**本文抜粋:**
もし「公的機関の事務が、時短かつ簡単に行えるようになった」場合、
それは国の資金を海外に流すことで実現している、ということになります。

その効率化が人件費削減や人数不足を補う物であった場合、
ただでさえ貿易収支が「デジタル赤字」な状況下にも関わらず、
教育コストを渋るだけのために国内に回る筈だったお金を海外に流している、
ということになってしまわないでしょうか。

これは、コストに見合った効率化と言えるのでしょうか。
その時短によって浮いた時間で、
代わりのどれだけの公共利益に貢献したのか、
国民に報告する必要が生まれる内容なのではないかと思われます。

4・経営者は人員を絞って人件費を削減できる

シンプルに、削減される現場にとっては嬉しい話ではありません。

確かに、人手は最大のコストです。
工数が想定の2倍必要だったからといって単純に人数を急遽増やされても、
現場は困ってしまいます。
新人がベテランと同じ働きが出来るようになるには教育コストが必要だからです。

もし生成AIの補助があれば新人がベテランレベルに働けるようになるだろう、
と考えるなら、教育コスト削減を期待出来るかもしれません。
そして安い新人に働かせて人件費の高い中間管理職は不要とすれば、
企業倫理のない経営者としては理想的なコスパの高い環境が築けるでしょう。

しかし現実としては、生成AIで出来る事は誰でも同じです。
使いこなし度など、誤差に過ぎません。

**表示情報:**
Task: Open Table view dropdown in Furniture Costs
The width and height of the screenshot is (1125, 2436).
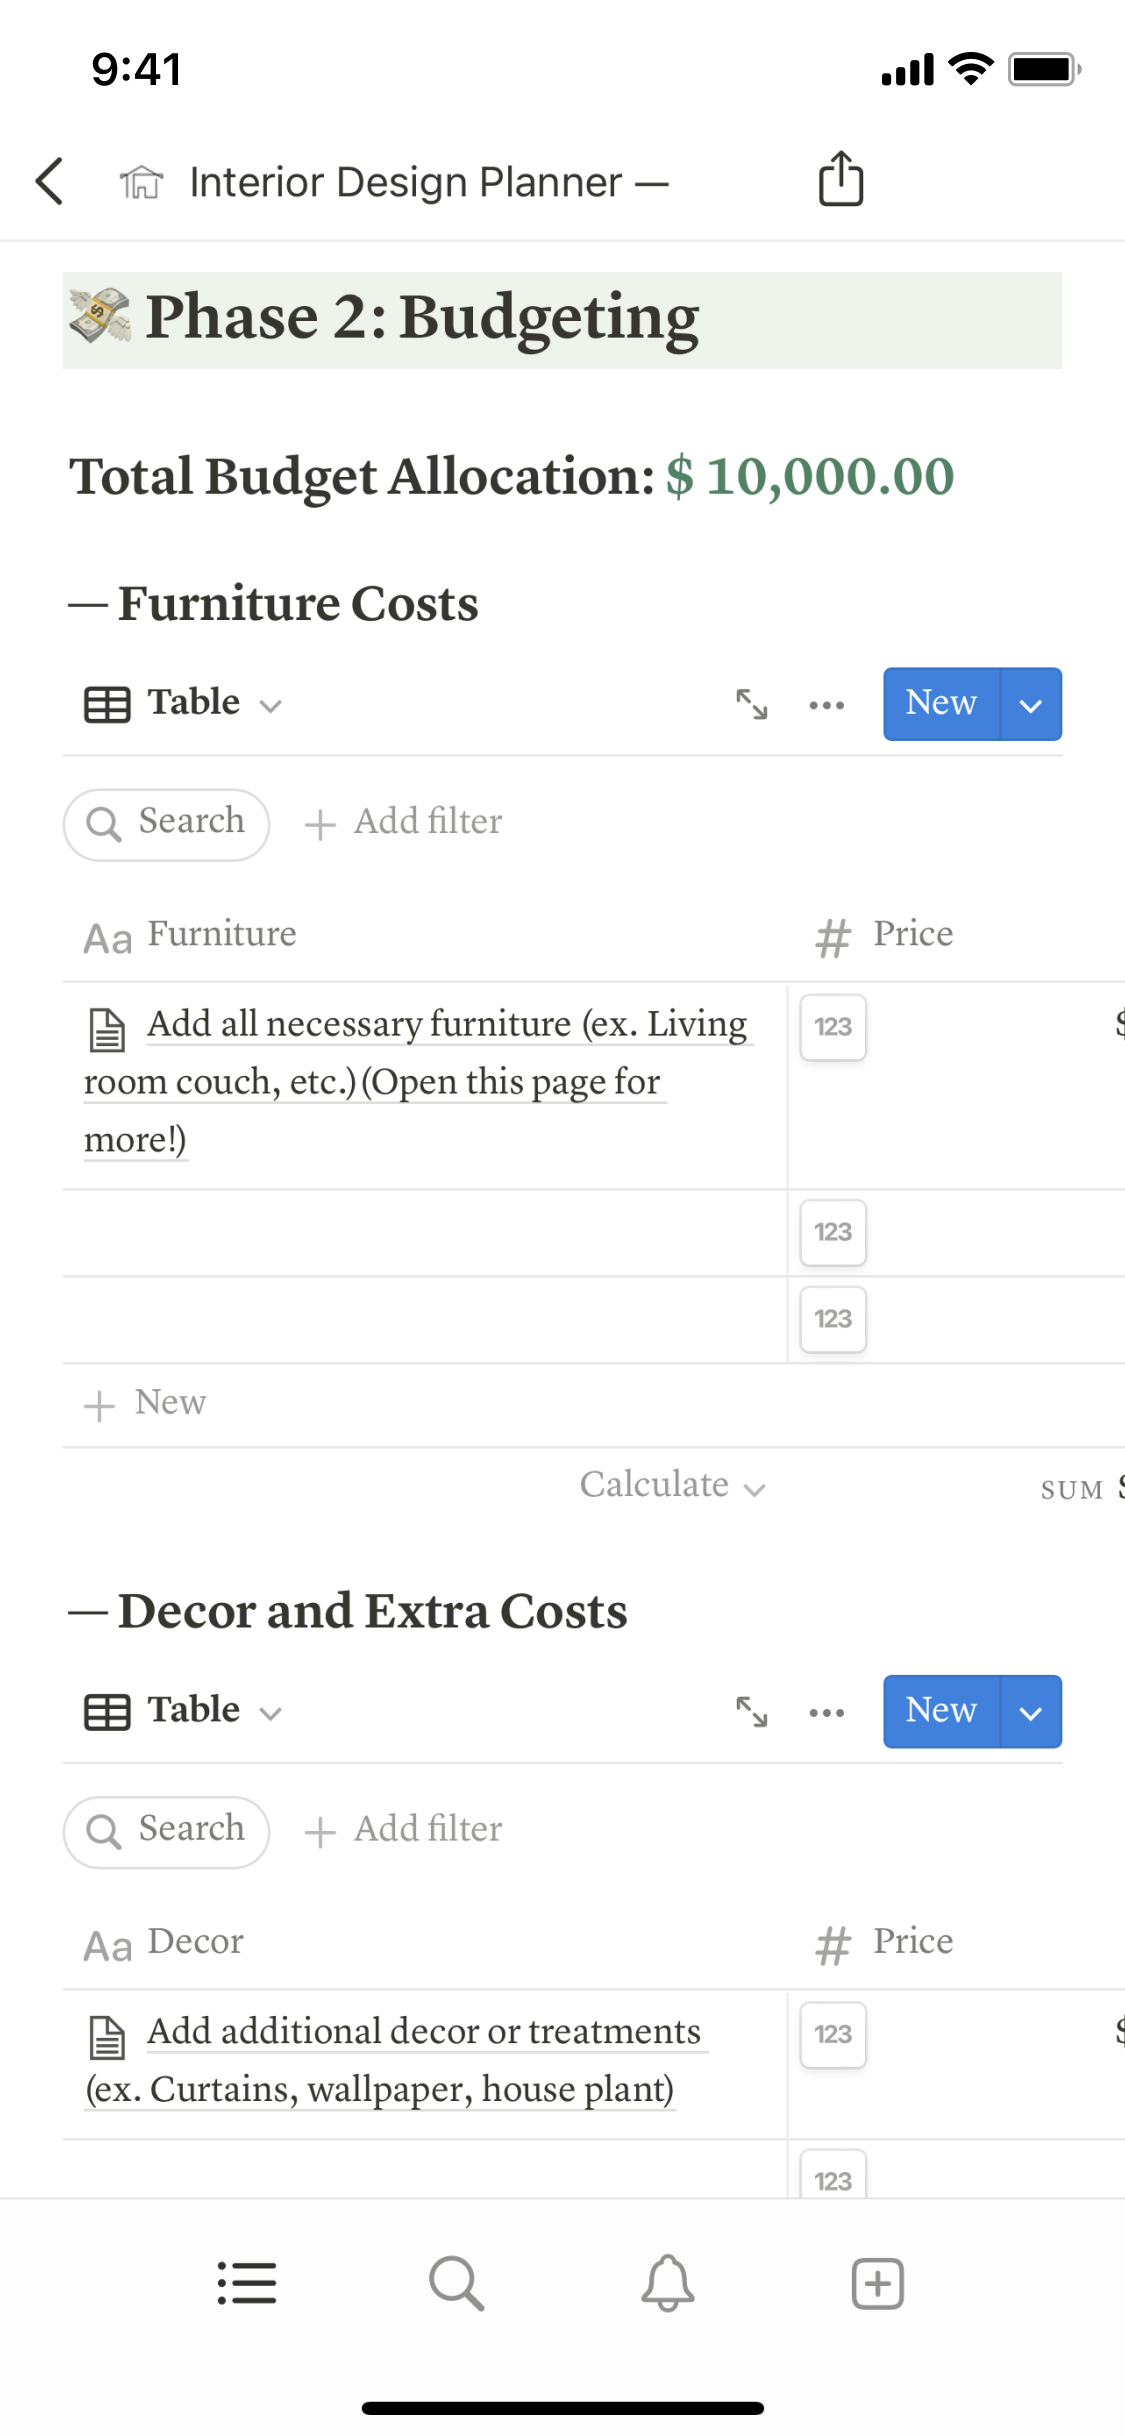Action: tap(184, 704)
---
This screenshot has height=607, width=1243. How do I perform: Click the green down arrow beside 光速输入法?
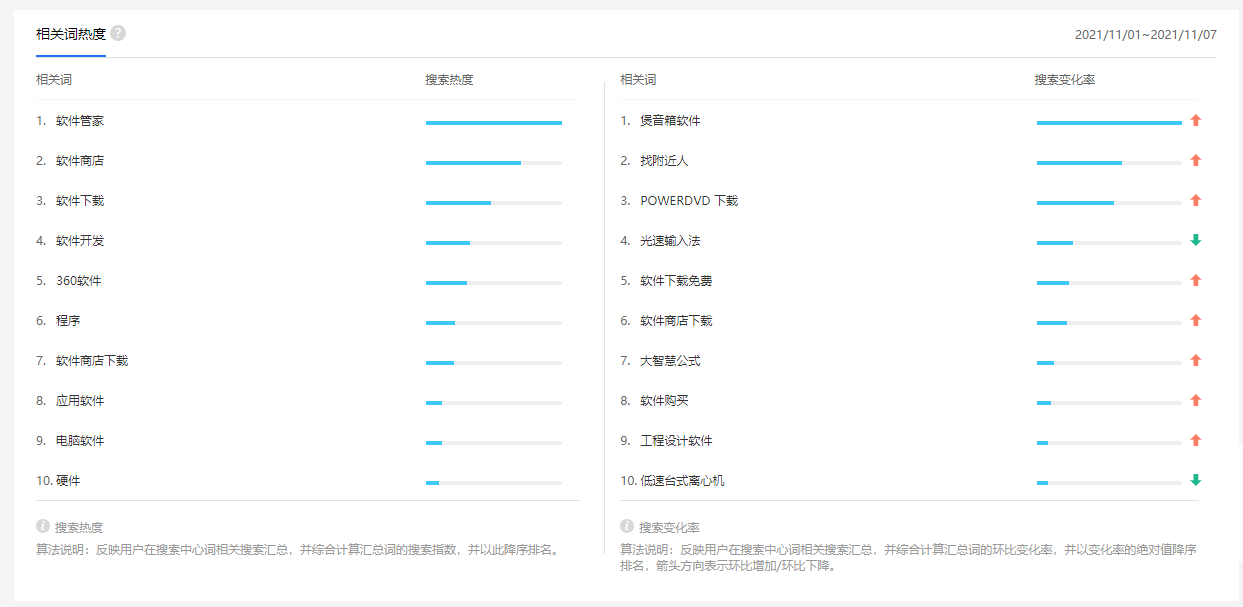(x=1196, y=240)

**記述課題 1:**
本文抜粋について、次の問いに答えよ。
(a) 貿易収支はどのような状況にあると書かれているか。
(b) 新人がベテランと同じ働きをできるようになるには何が必要だとされているか。
(c) 「使いこなし度」は何に過ぎないと述べられているか。
**記述課題 2:** 生成AIと人件費についての本文抜粋から、「シンプルに、削減される現場にとっては嬉しい話ではありません。」から「と考えるなら、教育コスト削減を期待出来るかもしれません。」までをすべて書き写せ。
**記述課題 3:** 生成AIと人件費についての文章の続きを、最後の文のあとから書き継げ。

**解答 1:**
(a) 「デジタル赤字」な状況
(b) 教育コスト
(c) 誤差

**解答 2:**
シンプルに、削減される現場にとっては嬉しい話ではありません。

確かに、人手は最大のコストです。
工数が想定の2倍必要だったからといって単純に人数を急遽増やされても、
現場は困ってしまいます。
新人がベテランと同じ働きが出来るようになるには教育コストが必要だからです。

もし生成AIの補助があれば新人がベテランレベルに働けるようになるだろう、
と考えるなら、教育コスト削減を期待出来るかもしれません。

**解答 3:**
そもそも誰にでも同じことが出来ることを目標とした技術だと思いますから。
そうなった時に差が出るのは、
+αとして働くのは、長年培われた実務経験の勘どころです。

さて、野球で思い浮かべると分かりやすいですが、
海外は監督などの仕事はマネジメントの専門家が担当するのに対し、
日本ではその道の優秀な人を管理する立場に移行させるのが常態化しています。

その良し悪しは今回置いておいて、それを前提に考えると、
生成AIを皆が使うようになった時に一番得をするのは、実は、
今は管理中心の立場で広い視野を持つようになった元現場で最優秀だった人、
現場叩き上げで中間管理職になった人達、ということになるでしょう。

この人件費の高めな中間管理職をコスト削減の為に切る場合は、
その会社にとって強力なライバル企業が立ち上がる可能性が生まれる、
もしくは吸収したライバル企業の強化に繋がると考えられます。

では中間管理職を切らないようにして生成AIを使用する場合は、
中間管理職の人自身が出来てしまう範囲が広がるため、
それに比例して市場も都合良く拡大でもしてくれない限りは、
新人の雇用が絞られていくことに繋がりかねないでしょう。

むしろ生成AIの役割は基本的にコスト削減なので、
導入が進む程に人件費の削減が進むとするならば、
あらゆる市場が縮小していく事の方が現実的に思えます。

もし新しい雇用がどんどん減っていってしまうならば、
理想を高く持つ学生はベンチャーを立ち上げるしかなくなるかもしれません。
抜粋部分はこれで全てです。